Back in about 1984, as I was moving from a small apartment to an even smaller one in Key West, and vinyl records were already on the way out, and my stereo wasn't working very well, I sold all my records at a yard sale. Many of the good ones have been replaced over the years on cassette and then on cd. But there are three record albums that have turned out to be irreplaceable and/or untranslatable, and if I had them today, they would be among my treasured possessions.

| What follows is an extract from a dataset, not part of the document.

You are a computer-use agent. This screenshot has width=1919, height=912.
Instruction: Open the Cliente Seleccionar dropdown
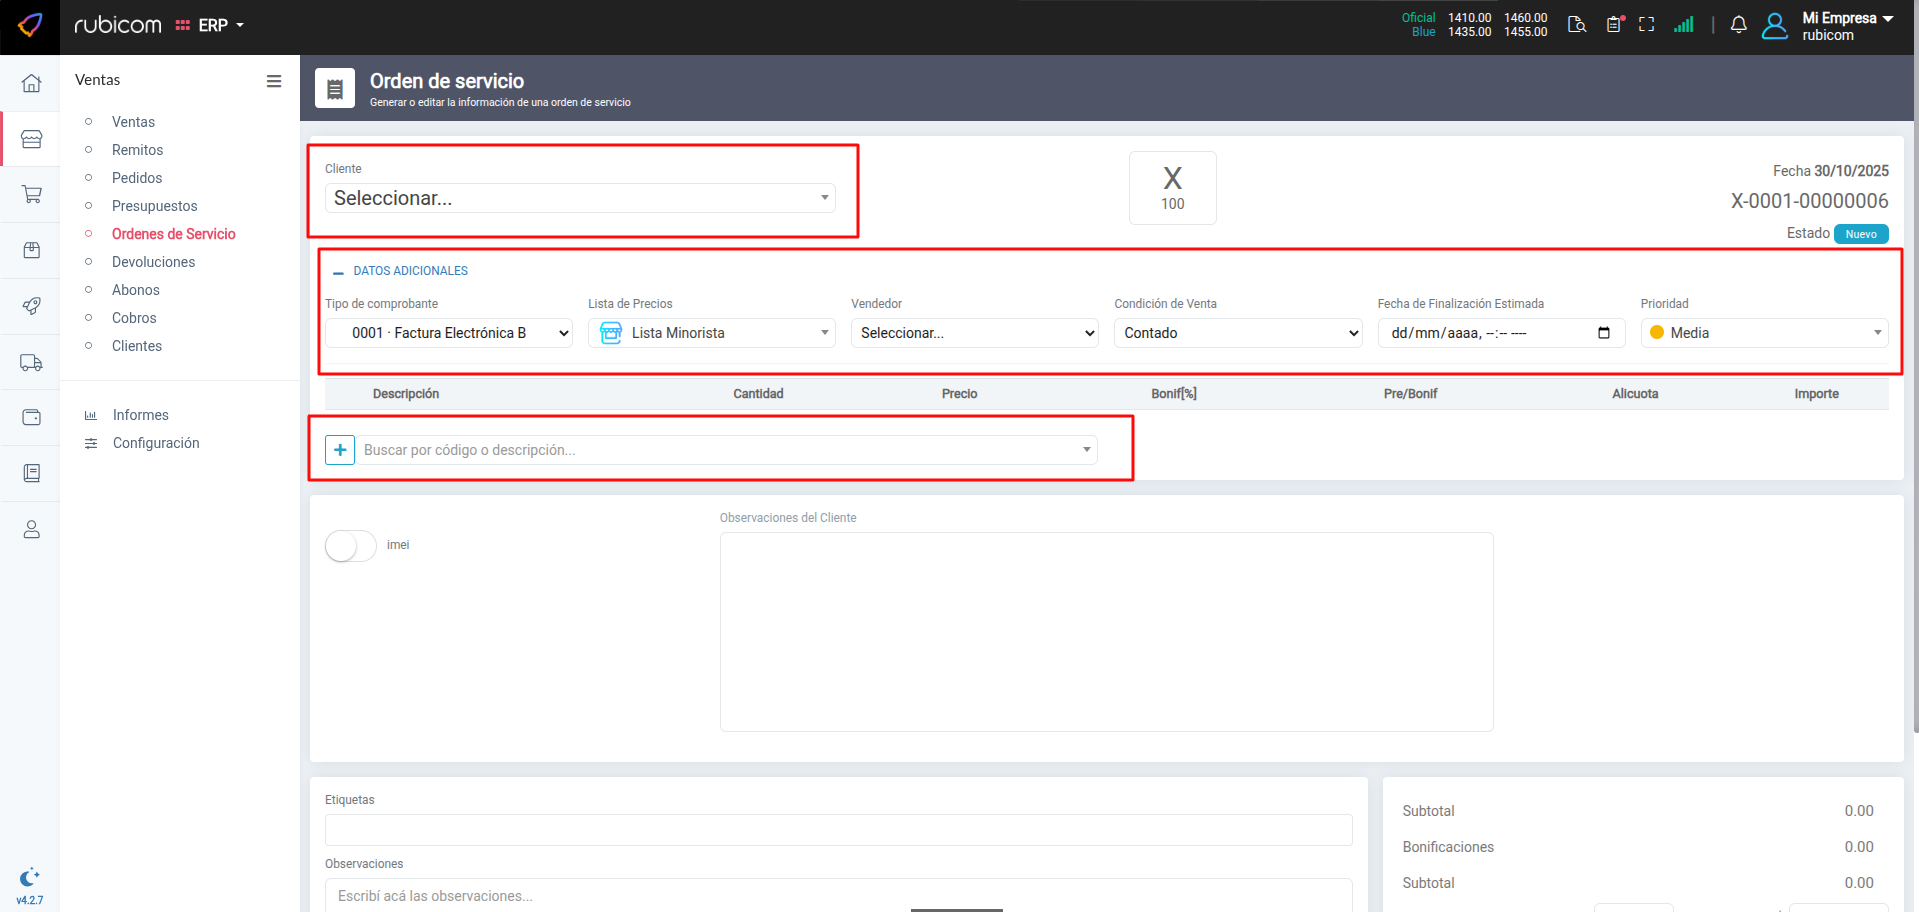point(580,198)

I. Monty Python, Matching Tie and Handkerchief
The marketing concept here was that you would get a free record if you bought the tie and handkerchief, but it was a blatant rip-off since the merchandise was just a cardboard cutout, very sleazy, ha ha. The record itself apparently had two "B" sides, visually identical, so you couldn't tell until it started playing which side you were listening to. Then of course if you turned it over you would be listening to the other side. But after listening to one side and then the other a few times, or possibly even the second time, you would suddenly realize you were listening to something you hadn't heard before. The record actually had three sides. One side was double-grooved. The cleverness of that was just a bonus, since the contents of the record was extremely funny. I have it on cd now, but it is Not the Same.
II. Jimmy Thudpucker's Greatest Hits
Jimmy Thudpucker is a Doonesbury character, kind of a satire of a Jackson Browne type California folk-rock singer/songwriter. I bought the album because I have always been a Doonesbury fan, not expecting much in the way of musical quality. I was surprised to find that the songs were very good, and it became one of my favorite records. I guess it is a rare collector's item today. Wish I still had it.
III. Tim Weisburg, Hurtwood Edge
Tim Weisburg's instrument is the electric flute. His music is a sort of jazz that flirts with easy listening, but, in my opinion, never crosses that line. He's had some success--I saw him on the Tonight Show more than once, in the late 70's, and he made an album with Dan Fogelberg in 1976 called Twin Sons of Different Mothers, followed up about 20 years later with one called No Resemblance Whatsoever. Hurtwood Edge is out of print and was probably never recorded on cd, but I can still hear the melodies in my head, at least parts of them. What I can't remember, is lost forever.